PROVIDED INFORMATION Block Start

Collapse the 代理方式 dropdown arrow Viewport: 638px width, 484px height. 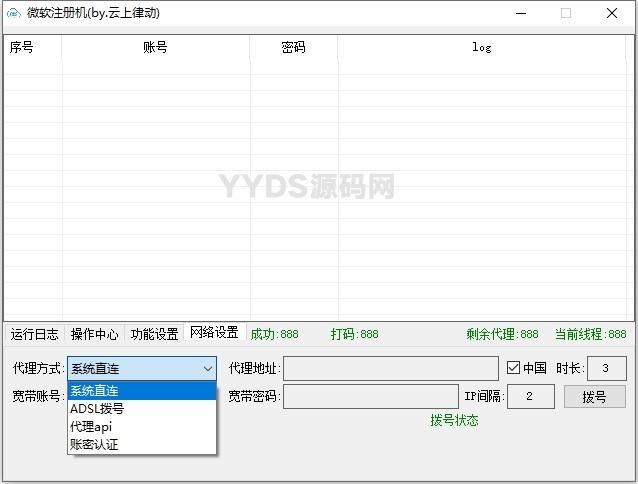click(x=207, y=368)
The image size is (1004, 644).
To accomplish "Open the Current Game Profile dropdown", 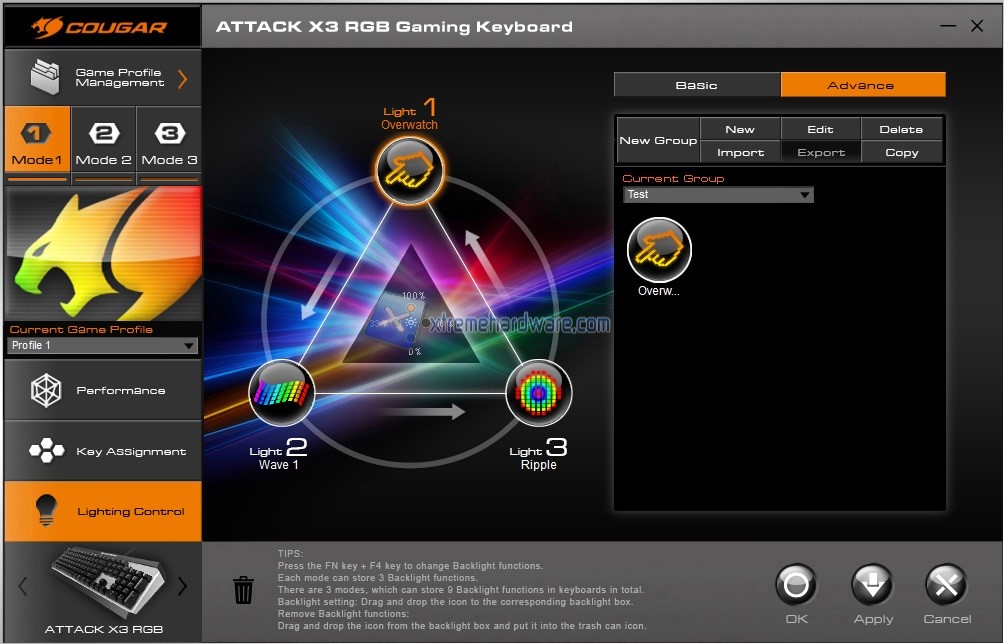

PROVIDED INFORMATION Block End
PROVIDED INFORMATION Block Start

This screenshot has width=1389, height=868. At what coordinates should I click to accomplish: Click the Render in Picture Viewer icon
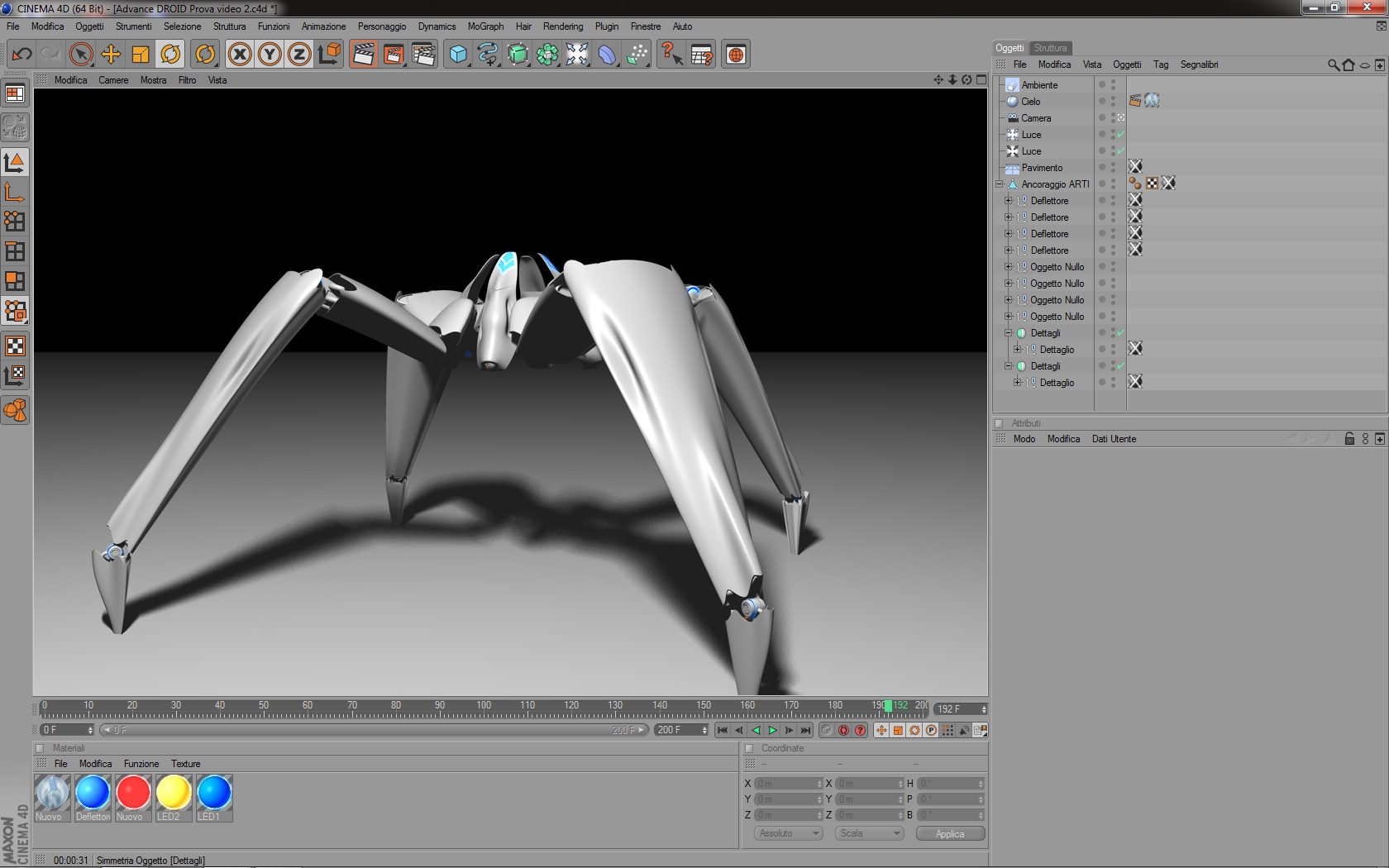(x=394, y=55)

PROVIDED INFORMATION Block End

Starting at the line containing "The image size is (1004, 644)." and finishing at the line containing "the Current Game", return those lines exactly as they appear above, without the pictures.

The image size is (1004, 644).
To accomplish "Open the Current Game Profile dropdown", 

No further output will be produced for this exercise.